Recast all of the rows below as a numbered list, leaving out any blank lines and omitting the pictures.

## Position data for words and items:
---*---
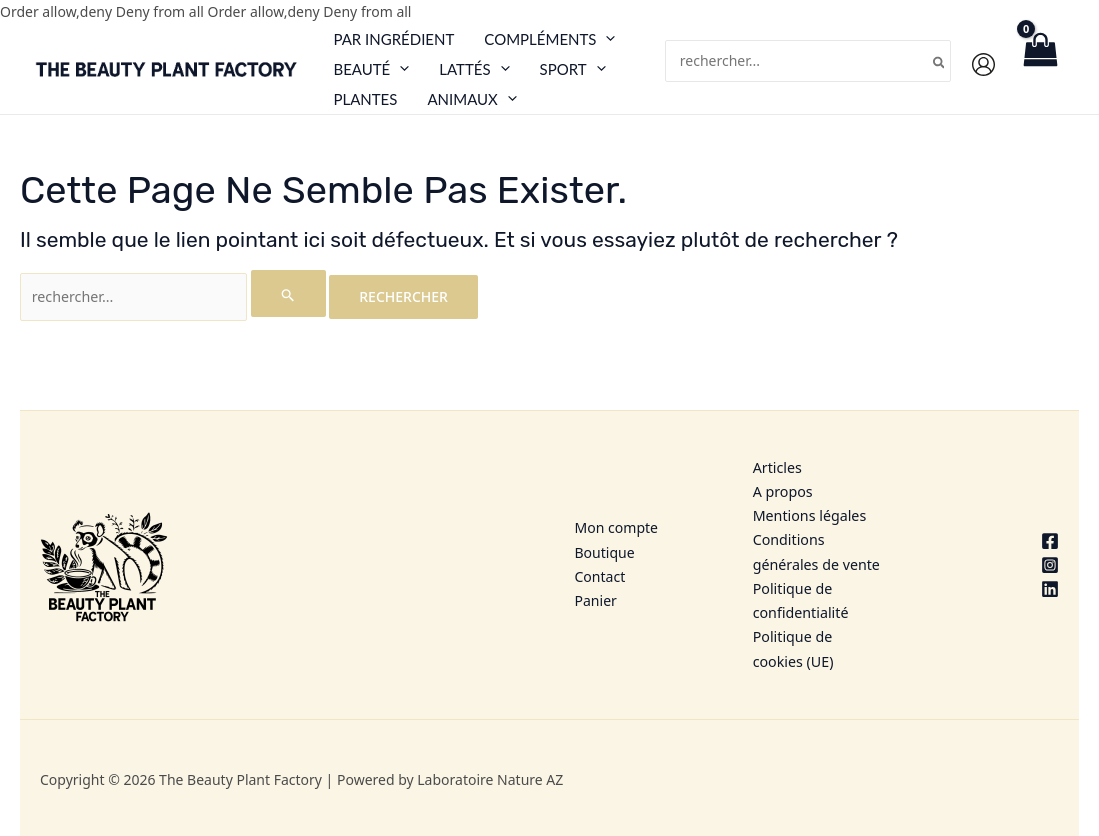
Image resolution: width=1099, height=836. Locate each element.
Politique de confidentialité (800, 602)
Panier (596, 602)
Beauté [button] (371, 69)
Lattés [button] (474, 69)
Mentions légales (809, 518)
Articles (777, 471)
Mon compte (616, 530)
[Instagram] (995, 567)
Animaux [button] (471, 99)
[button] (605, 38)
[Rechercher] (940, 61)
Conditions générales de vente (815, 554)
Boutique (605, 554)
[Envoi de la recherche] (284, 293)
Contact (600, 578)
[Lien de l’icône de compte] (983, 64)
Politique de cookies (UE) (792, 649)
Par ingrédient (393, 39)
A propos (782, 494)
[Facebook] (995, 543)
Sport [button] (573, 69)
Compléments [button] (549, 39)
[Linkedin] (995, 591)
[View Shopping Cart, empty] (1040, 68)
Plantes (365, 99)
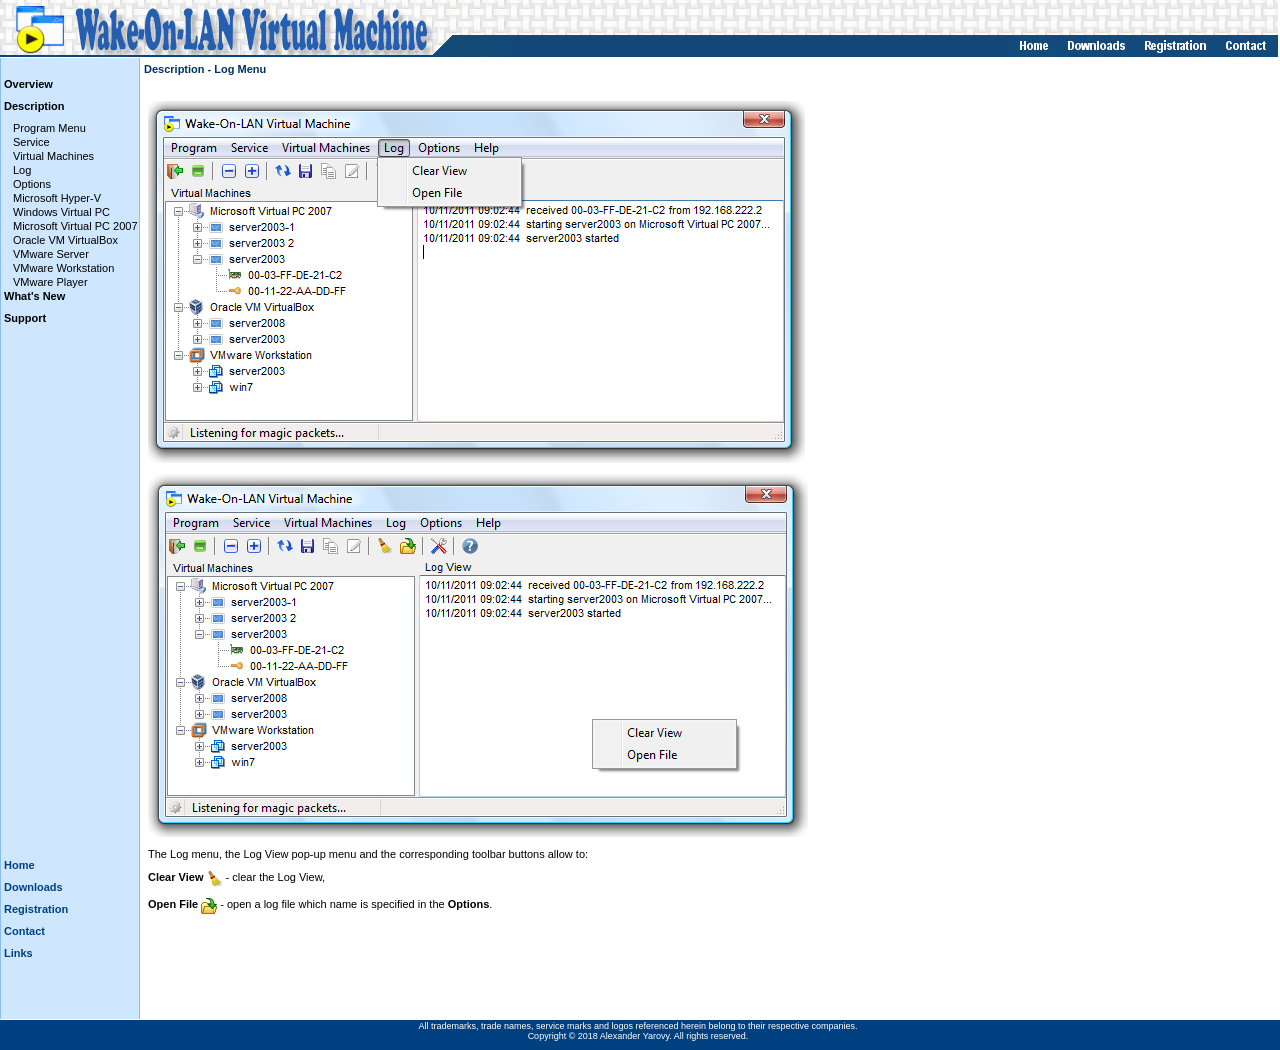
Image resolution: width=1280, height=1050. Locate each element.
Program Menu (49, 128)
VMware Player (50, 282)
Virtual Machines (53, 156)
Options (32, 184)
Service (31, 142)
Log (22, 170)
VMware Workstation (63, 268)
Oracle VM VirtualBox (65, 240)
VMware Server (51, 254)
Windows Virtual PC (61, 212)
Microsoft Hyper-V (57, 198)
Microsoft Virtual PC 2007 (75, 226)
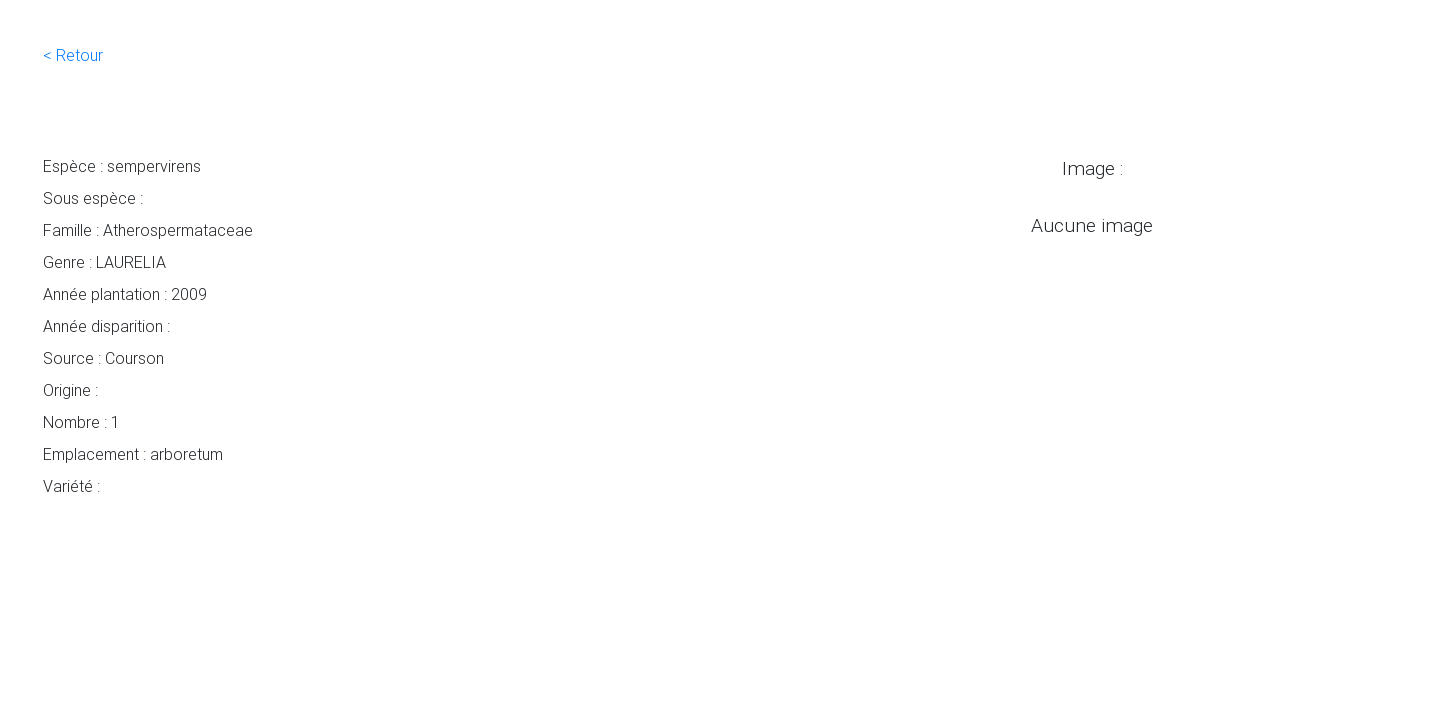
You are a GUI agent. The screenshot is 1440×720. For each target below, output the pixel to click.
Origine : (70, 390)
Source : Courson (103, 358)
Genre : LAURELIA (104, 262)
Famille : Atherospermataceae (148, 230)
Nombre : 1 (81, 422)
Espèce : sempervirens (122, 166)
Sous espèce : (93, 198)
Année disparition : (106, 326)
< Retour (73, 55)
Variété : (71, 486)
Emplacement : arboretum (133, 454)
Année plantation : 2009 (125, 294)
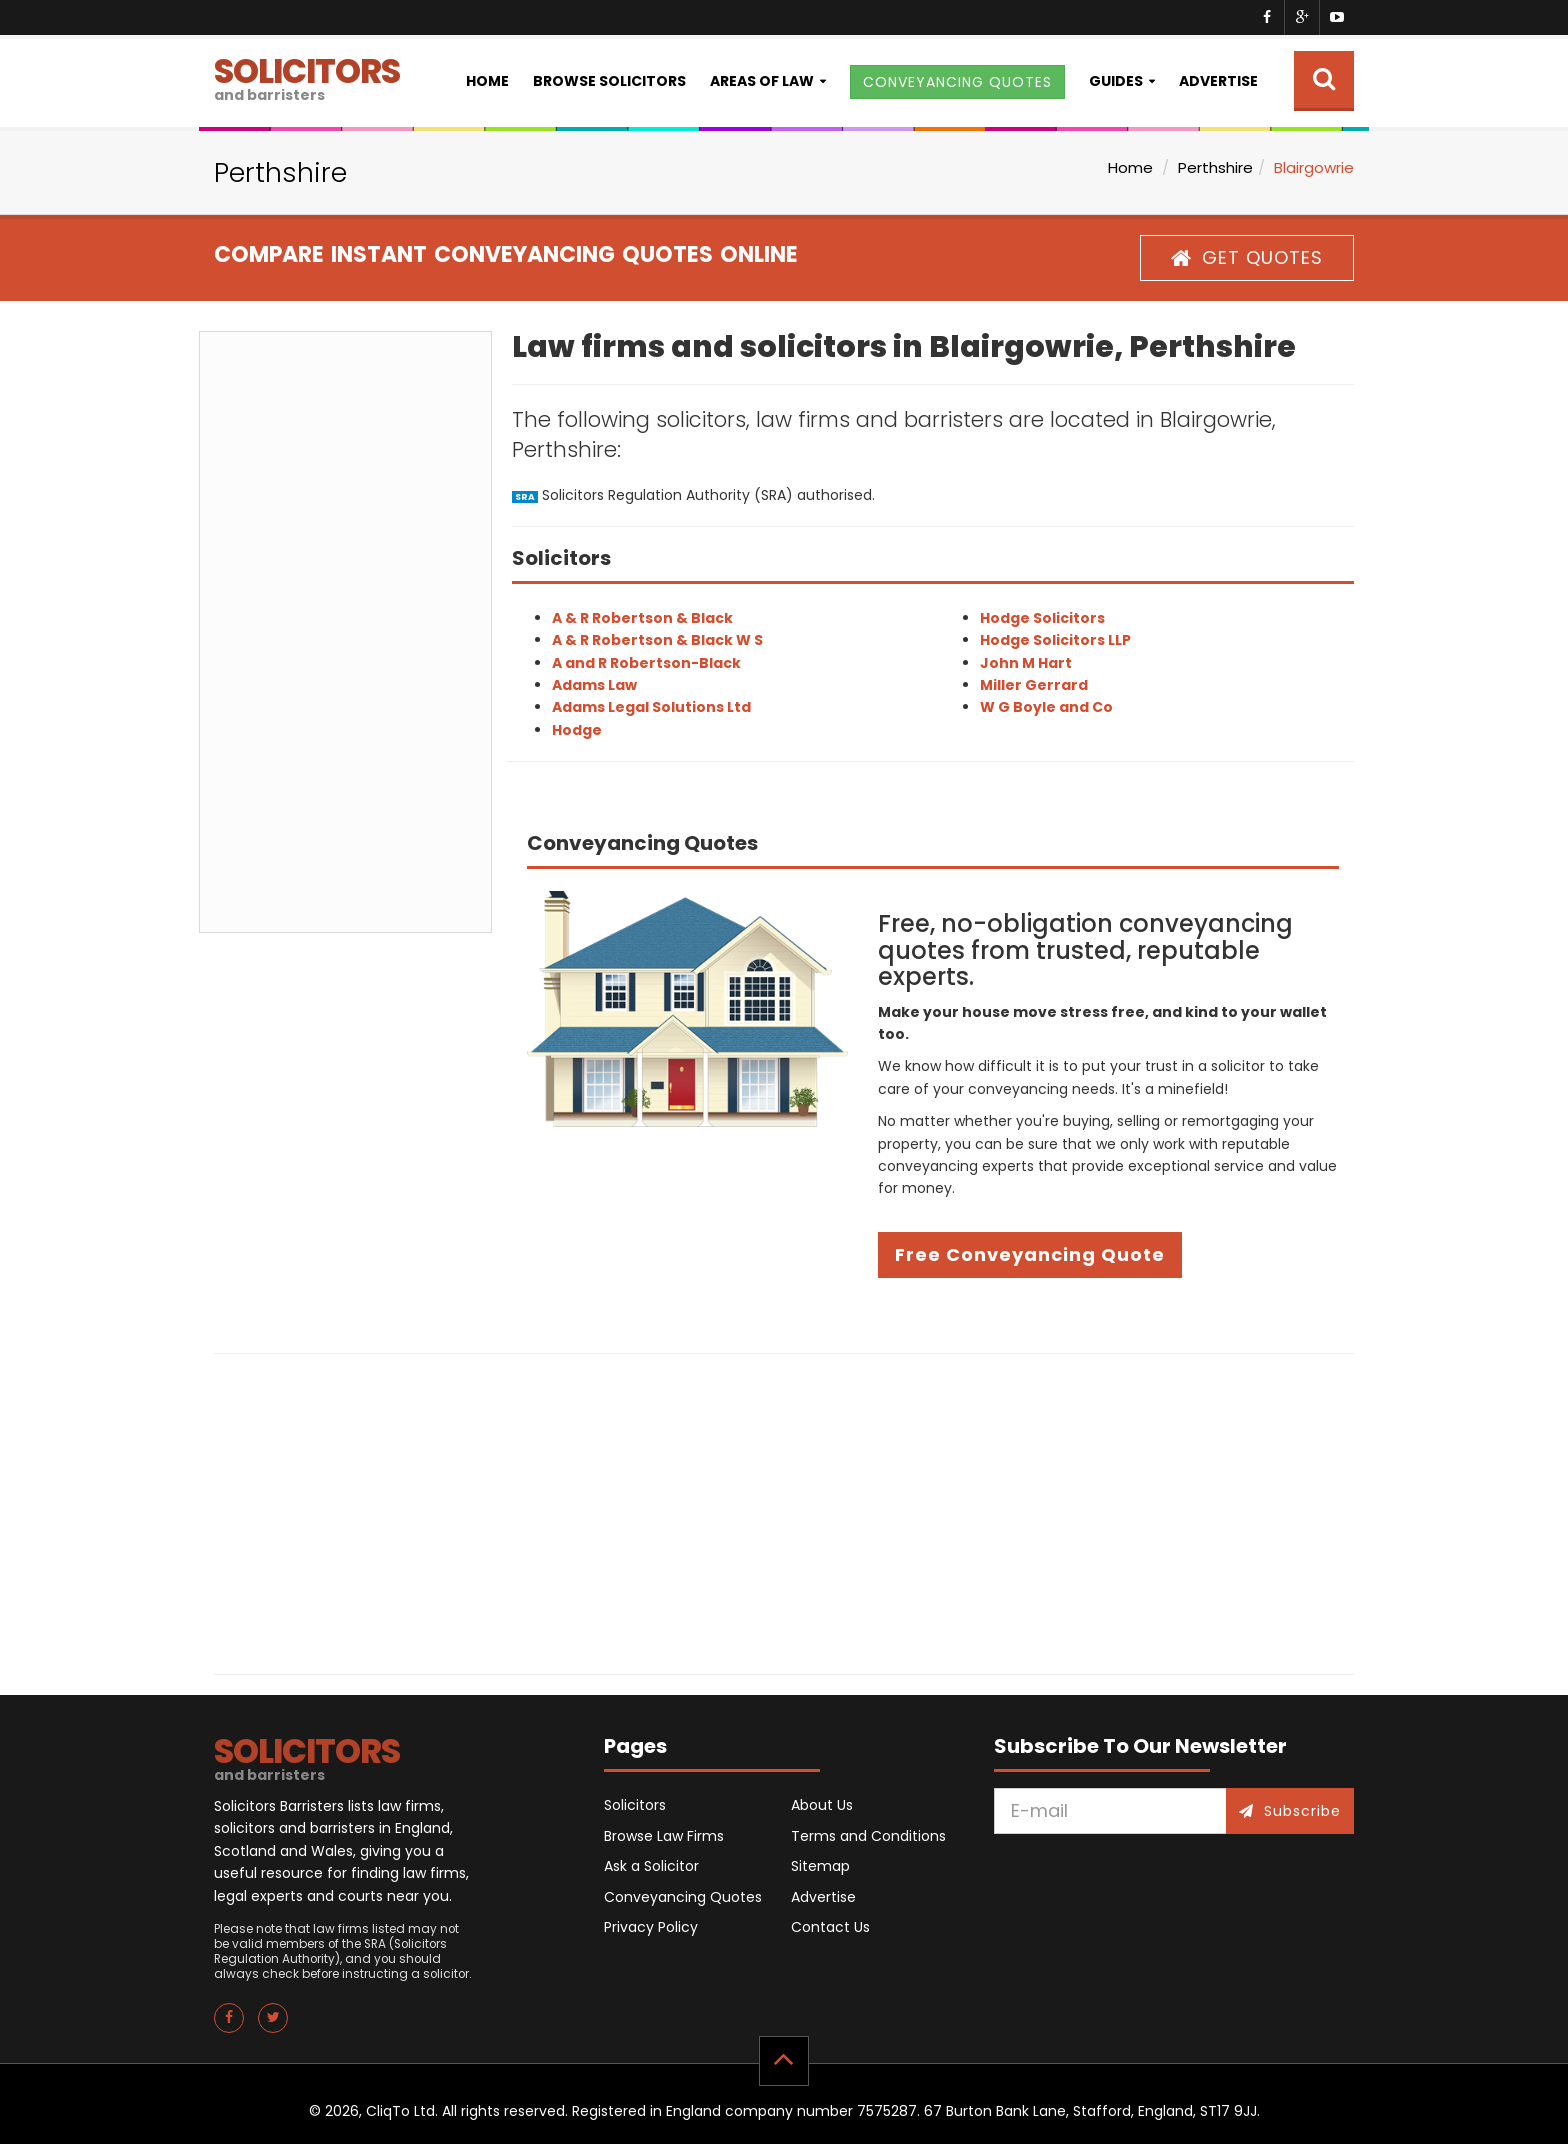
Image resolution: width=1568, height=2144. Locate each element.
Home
---*---
## Reply:
1. Image resolution: width=1099, height=836. Locate each element.
2. Politique de confidentialité (800, 602)
3. Panier (596, 602)
4. Beauté [button] (371, 69)
5. Lattés [button] (474, 69)
6. Mentions légales (809, 518)
7. Articles (777, 471)
8. Mon compte (616, 530)
9. [Instagram] (995, 567)
10. Animaux [button] (471, 99)
11. [button] (605, 38)
12. [Rechercher] (940, 61)
13. Conditions générales de vente (815, 554)
14. Boutique (605, 554)
15. [Envoi de la recherche] (284, 293)
16. Contact (600, 578)
17. [Lien de l’icône de compte] (983, 64)
18. Politique de cookies (UE) (792, 649)
19. Par ingrédient (393, 39)
20. A propos (782, 494)
21. [Facebook] (995, 543)
22. Sport [button] (573, 69)
23. Compléments [button] (549, 39)
24. [Linkedin] (995, 591)
25. [View Shopping Cart, empty] (1040, 68)
26. Plantes (365, 99)
27. Image resolution: width=1280, height=1050. Locate each element.
28. Program Menu (49, 128)
29. VMware Player (50, 282)
30. Virtual Machines (53, 156)
31. Options (32, 184)
32. Service (31, 142)
33. Log (22, 170)
34. VMware Workstation (63, 268)
35. Oracle VM VirtualBox (65, 240)
36. VMware Server (51, 254)
37. Windows Virtual PC (61, 212)
38. Microsoft Hyper-V (57, 198)
39. Microsoft Virtual PC 2007 (75, 226)
40. You are a GUI agent. The screenshot is 1440×720. For each target below, output the pixel to click.
41. Origine : (70, 390)
42. Source : Courson (103, 358)
43. Genre : LAURELIA (104, 262)
44. Famille : Atherospermataceae (148, 230)
45. Nombre : 1 (81, 422)
46. Espèce : sempervirens (122, 166)
47. Sous espèce : (93, 198)
48. Année disparition : (106, 326)
49. < Retour (73, 55)
50. Variété : (71, 486)
51. Emplacement : arboretum (133, 454)
52. Année plantation : 2009 (125, 294)
53. Image resolution: width=1568, height=2144. Locate each element.
54. Home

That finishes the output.